Utilize X-ray diffraction (XRD), N
2the physical properties of the characterized by techniques products therefroms such as adsorption-desorption, transmission electron microscope (TEM) and selected area electron diffraction (SAED).Result shows, adopting the prepared sample of the inventive method is the mesoporous molybdic oxide with orderly pore passage structure and high-specific surface area, and specific surface area is 233-262m
2/ g, aperture is 8-9.2nm.
The present invention utilizes three-dimensional meso-hole carbon for hard mould agent, conveniently finally remove template and obtain mesopore oxide, having avoided adopting silicon template to prepare mesoporous molybdenum oxide need remove template and destroy the shortcoming of molybdic oxide with NaOH or HF, can effectively overcome prior art deficiency, the method cost providing is low, operating process is simple, target product pore size distribution is narrow, specific surface area is large, and pattern that can be by modulation mesoporous carbon and meso-hole structure etc. are realized the control to molybdenum oxide particle morphology, pore structure and specific surface area.Also do not have at present document and patent report to cross method of the present invention.

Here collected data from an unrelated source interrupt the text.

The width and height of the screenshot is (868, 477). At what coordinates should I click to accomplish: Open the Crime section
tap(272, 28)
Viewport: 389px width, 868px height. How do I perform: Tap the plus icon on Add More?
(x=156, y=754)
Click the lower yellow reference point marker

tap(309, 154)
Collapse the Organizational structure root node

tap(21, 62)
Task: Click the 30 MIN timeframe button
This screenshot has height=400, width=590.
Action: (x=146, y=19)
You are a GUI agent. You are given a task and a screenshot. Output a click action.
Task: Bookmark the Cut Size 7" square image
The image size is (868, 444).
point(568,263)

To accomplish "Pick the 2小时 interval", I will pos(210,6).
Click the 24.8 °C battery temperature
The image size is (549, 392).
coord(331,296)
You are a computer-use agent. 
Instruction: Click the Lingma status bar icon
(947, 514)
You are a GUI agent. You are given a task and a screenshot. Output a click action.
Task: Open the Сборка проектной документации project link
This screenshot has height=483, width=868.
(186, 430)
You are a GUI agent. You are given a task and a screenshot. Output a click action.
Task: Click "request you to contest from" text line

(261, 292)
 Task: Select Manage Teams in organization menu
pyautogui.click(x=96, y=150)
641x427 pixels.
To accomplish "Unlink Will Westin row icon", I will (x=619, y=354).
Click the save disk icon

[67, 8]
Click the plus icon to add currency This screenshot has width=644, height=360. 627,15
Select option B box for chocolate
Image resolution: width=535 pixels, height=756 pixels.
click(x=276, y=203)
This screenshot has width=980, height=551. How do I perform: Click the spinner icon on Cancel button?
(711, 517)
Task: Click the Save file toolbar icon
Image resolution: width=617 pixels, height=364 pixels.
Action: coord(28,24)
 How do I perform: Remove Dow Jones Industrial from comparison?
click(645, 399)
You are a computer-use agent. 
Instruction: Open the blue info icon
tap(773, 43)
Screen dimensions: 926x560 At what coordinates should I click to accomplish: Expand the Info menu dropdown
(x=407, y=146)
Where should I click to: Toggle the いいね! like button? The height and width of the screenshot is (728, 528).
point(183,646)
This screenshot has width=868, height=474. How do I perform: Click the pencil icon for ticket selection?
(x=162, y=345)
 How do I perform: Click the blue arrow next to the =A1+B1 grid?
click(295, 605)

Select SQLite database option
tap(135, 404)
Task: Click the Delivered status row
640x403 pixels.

Accompanying drawing explanation:
In order further to understand the present invention, with embodiment, elaborate below, and provide accompanying drawing and describe the high specific surface area ordered mesoporous molybdic oxide that the present invention obtains, wherein:
Fig. 1 uses while being synthesizing ordered mesoporous molybdic oxide vacuumizes immersion system.
Fig. 2 A, 2B are respectively the three-dimensional meso-hole silicon oxide KIT-6 of synthesized and as the TEM photo of the synthetic three-dimensional meso-hole carbon of hard mould agent.
Fig. 3 is the XRD spectra of embodiment 1 sample three-dimensional ordered mesoporous molybdenum oxide, and wherein a is wide-angle XRD spectra, and b is little angle XRD spectra.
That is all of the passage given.